Ah, the ancient ones have been whittled down to the ancient two yet there isn’t a better feeling than having the newer ‘old’ Morbid Angel back again. The most clearly beneficial decision made in conceiving this new album is that Steve Tucker is back with his bellowing voice and sense for poly-rhythmic chaos. I have to admit I figured his influence upon the Morbid Angel sound was minimal despite personally preferring ‘Formulas Fatal to the Flesh’ and ‘Gateways to Annihilation’ over most of Morbid Angel’s output with Dave Vincent at the helm. Vincent is a fool, a fraud and a tasteless idiot but that is beside the point because interviews with Trey and Tucker have made it clear: The band won’t even consider the past thirteen years of mistakes and they’re moving forward into the apocalypse. Tucker’s input is made clear after the previous disaster of an album, but while it is better here his influence is a double-edged sword.

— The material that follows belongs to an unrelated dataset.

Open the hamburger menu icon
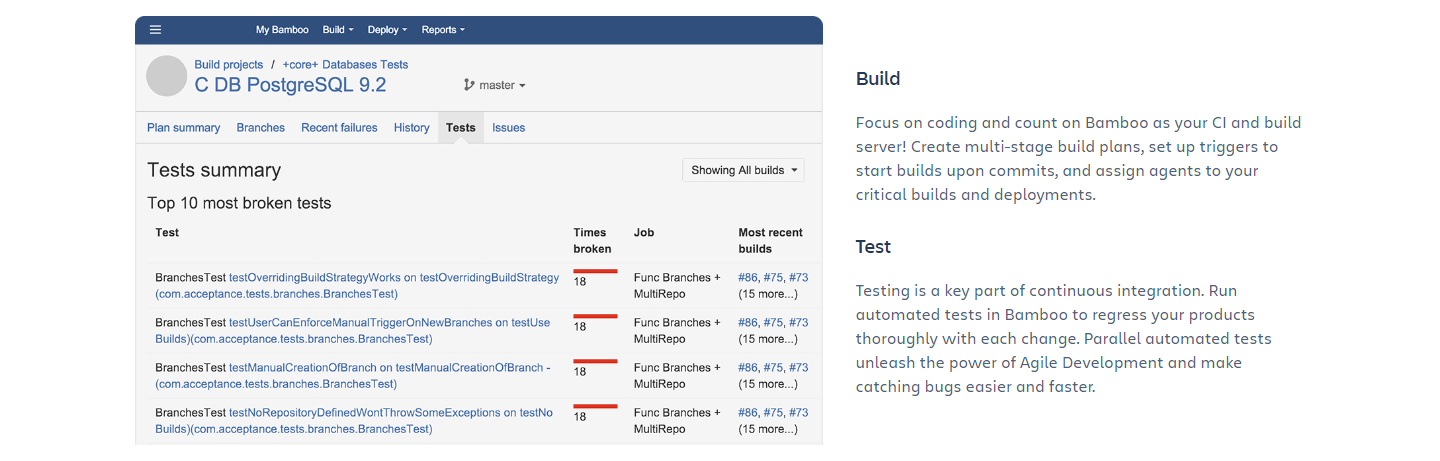The width and height of the screenshot is (1440, 461). tap(155, 30)
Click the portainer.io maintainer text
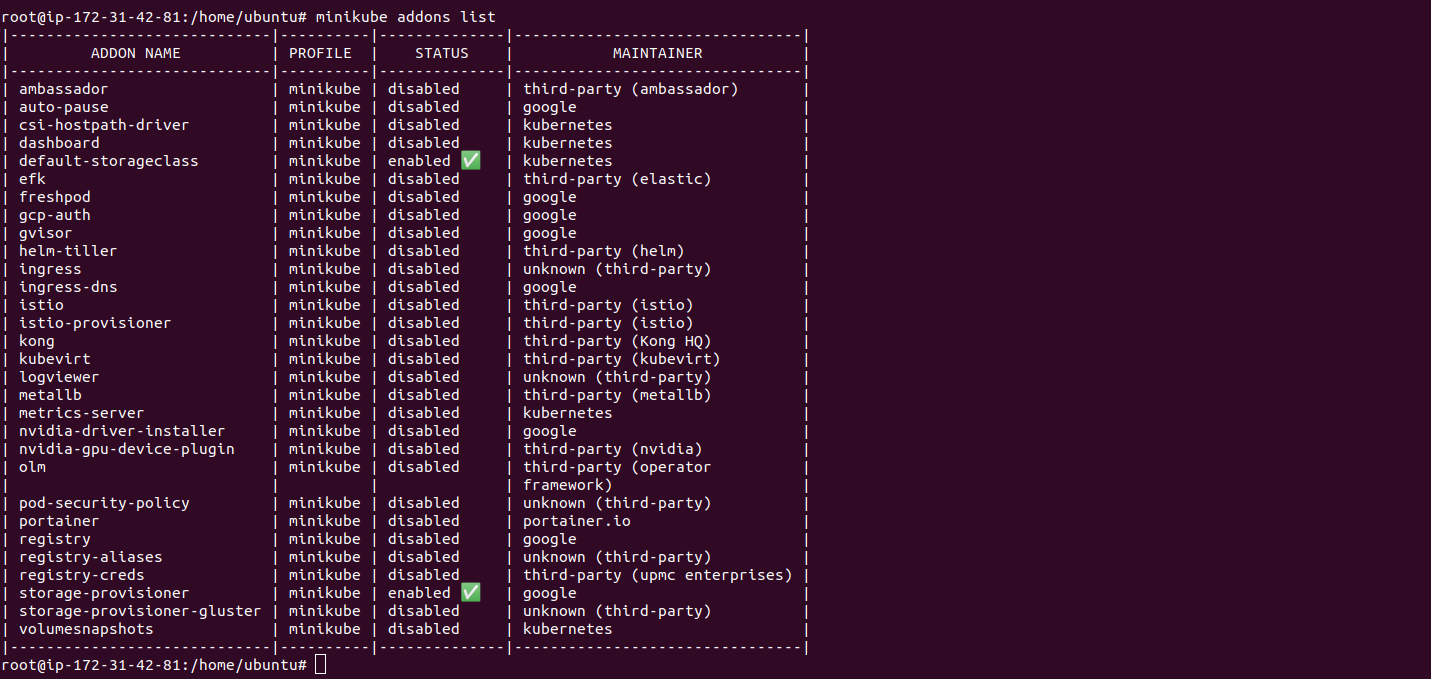The image size is (1431, 679). [577, 521]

The first, easiest takeaway from ‘Kingdoms Disdained’ is it’s focused and ‘samey’ pacing with songwriting that is heavily nuanced but repetitive in structure. Variations on a theme aren’t really a sore spot for Tucker-era Morbid Angel and it worked very well for ‘Gateways of Annihilation’ but without Erik Rutan’s wild solos and sense for arrangement it seems the band collaborated quickly and with rigidity. The best moments of Morbid Angel’s long history always come from Trey’s inspirational eccentricity and at this point it does seem like his focus on poly-rhythms and LSD-soaked lyrics is sometimes too laser-pointed. This is either a good thing or a bad thing depending on what you expect from death metal in 2017. It isn’t a catchy album and it doesn’t experiment with the future of death metal. ‘Kingdoms Disdained’ is a complex and densely repetitive record that sounds very similar to the other Tucker-fronted Morbid Angel albums. While I think adding Rutan as guitarist would enhance the reformation a lot, this is a solid traditional death metal record that is a great addition to the band’s discography.
Whereas Tucker’s band Warfather resembled ‘Gateways to Annihilation’ on a budget and his stint in Nader Sadek channeled a modernist ‘Formulas Fatal to the Flesh’ I feel like ‘Kingdoms Disdained’ builds upon the very unfinished conception of ‘Heretic’ and makes it whole. The dissonant chugging counterpoint and poly-rhythms are what makes Trey tick these days and while some folks will be disappointed to not get a full album of the scant death metal found on their 2011 record the trade-off for a better rhythm section is a huge plus for this album. I’m particularly impressed with Scott Fuller (Abysmal Dawn) on drums as he’s fully capable of keeping up with the now tired style of born again Christian joker Pete Sandoval. Fuller’s technical ability feels like the most promising breath of fresh air filling Morbid Angels old and tired lungs and his sound is far less sterile and overblown compared to Tim Yeung’s awful clicky style. If there is any hope of a modern Morbid Angel surviving it would be off the back of more inspired musicians like Fuller and I hope the band grows together and produces further releases.
Ultimately the success of any Morbid Angel output relies on the clarity of Trey Azagthoth’s ideas and how lucid he remains on tour. While he appears to be unhinged and wildly shit-posting along with the rest of the world he hasn’t lost his sense of humor. (See: “#MO NUKES” interview with Revolver)… The man’s approach to guitar was always so intent on creating original moments that were meant to cement him as an innovator. Now he has dulled a bit and fallen back on his own tropes to retain personality on record and it occasionally doesn’t work. He has been recycling his ‘Love of Lava’ style guitar solos for almost two decades and none of his solos on ‘Kingdoms Disdained’ do anything to accentuate or punctuate distinct song personalities. The result is what I’d call a stream of consciousness record rather than a distinct or dynamic experience. While it was annoying that this isn’t an -amazing- record at first, I have to concede that few things feel better than sitting back and letting a chuggy Morbid Angel record growl in your ear for 45 minutes.